Kişe önü çok kalabalık. Yol daha yeni olduğundan ve sinyâller henüz bitirilmediği için sadece günde altı tane hızlı tren geliyor. Fazlası için kapasite lâzım.
Neyse, binbir güçlükle de olsa, treni kaçıracak gibi de olsam sonunda hem gidiş hem de geliş biletlerimi almayı başardım.
Tabi tren ve işletme yenilendiği için peronlar da değişmiş.
İnşallah bir gün bunu düzeltiverirler. Çünkü tren hâlâ istasyon binasının önündeki peronda duruyor.
Alt geçit ise İstanbul'un bütün alt geçitleri gibi yoğun ve sinir bozucu.
Neyse, binbir güçlükle bindim trene.
Tren değil, resmen uçak mübârek.
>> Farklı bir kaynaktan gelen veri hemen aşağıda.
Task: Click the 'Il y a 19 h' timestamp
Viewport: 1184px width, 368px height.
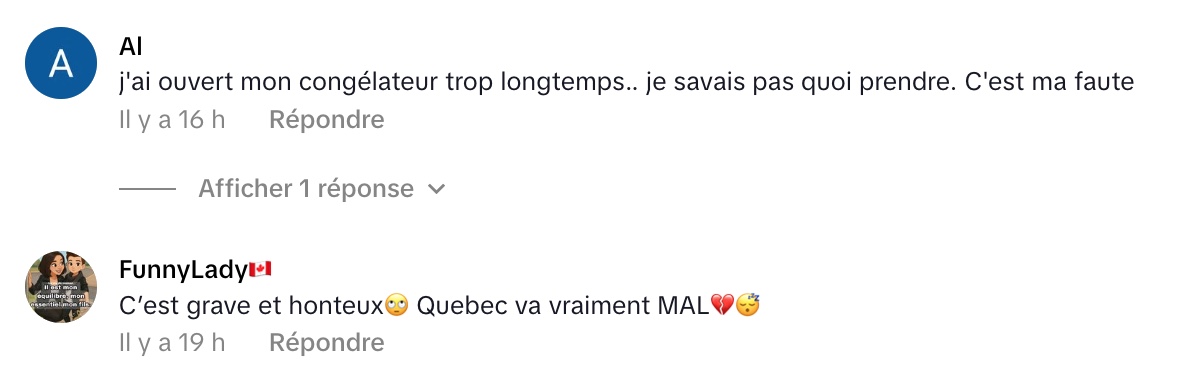Action: click(x=172, y=342)
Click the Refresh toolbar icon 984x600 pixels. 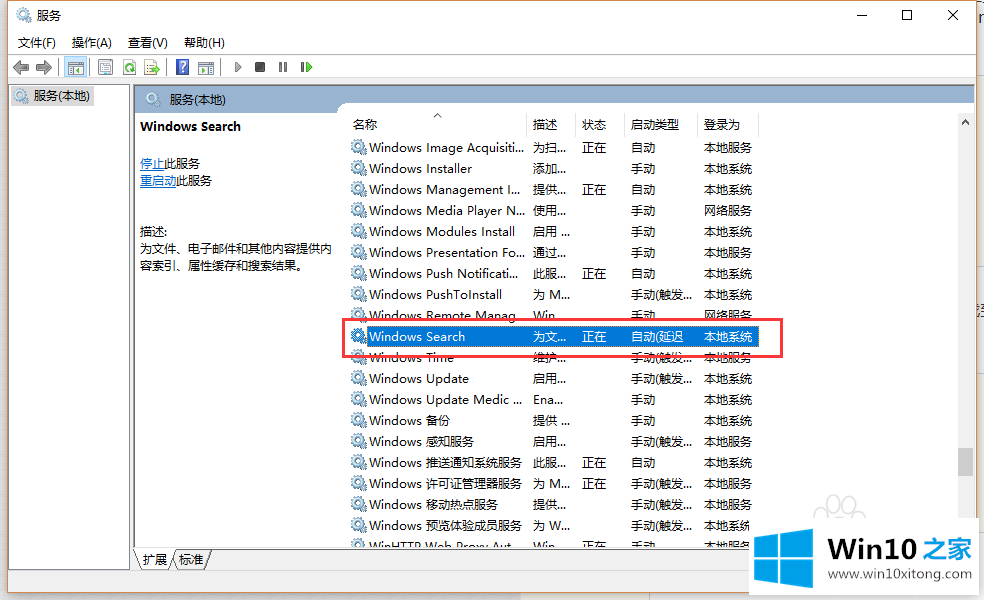tap(129, 67)
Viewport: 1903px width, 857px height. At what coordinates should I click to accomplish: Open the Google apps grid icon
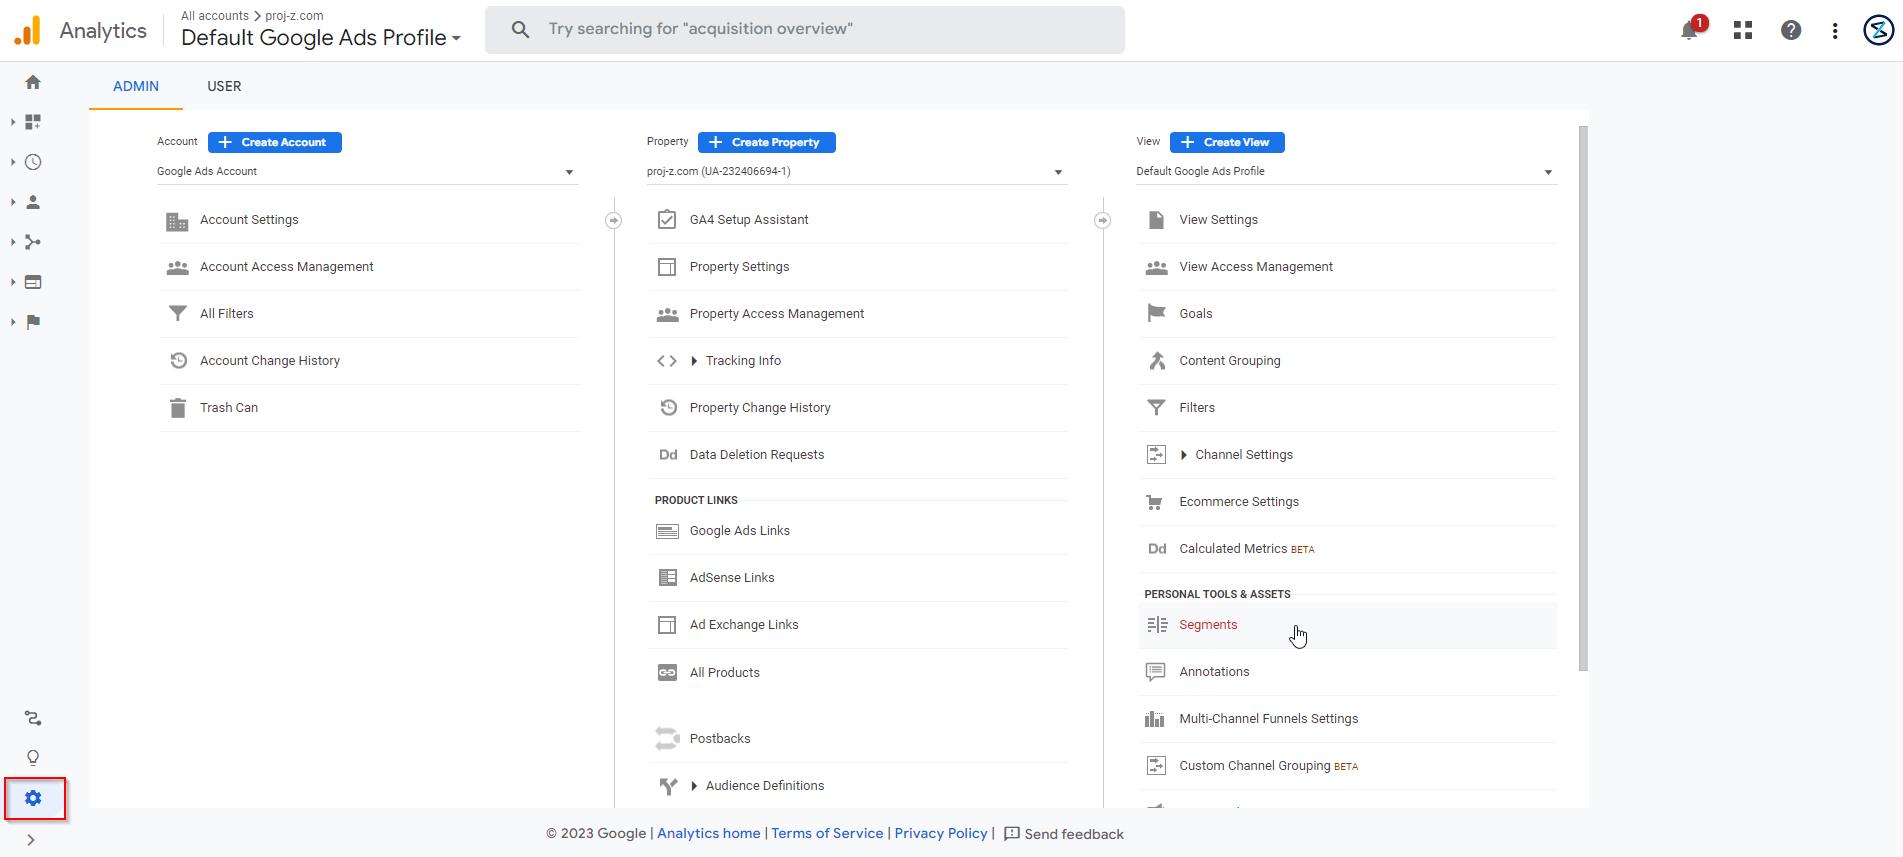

Tek farkı rayda gidiyor ve hava boşluğu yok.
Havalanmadığı için de düşme tehlikesi de yok.
Derken saat geldi, düdük çaldı ve ilerlemeye başladık.
Düşünsenize, Devletimin Anahat Trenlerine binmeyeli çok zaman olmuş.
Hele de İstanbul'a gelmeyişleri.
Hızlı Tren'de yemek bile var, o derece yani.
Karnınız acıkınca kesin bir şeyler bulabilirsiniz, onun için size tavsiyem fazlama yolluk almaya çalışmayın.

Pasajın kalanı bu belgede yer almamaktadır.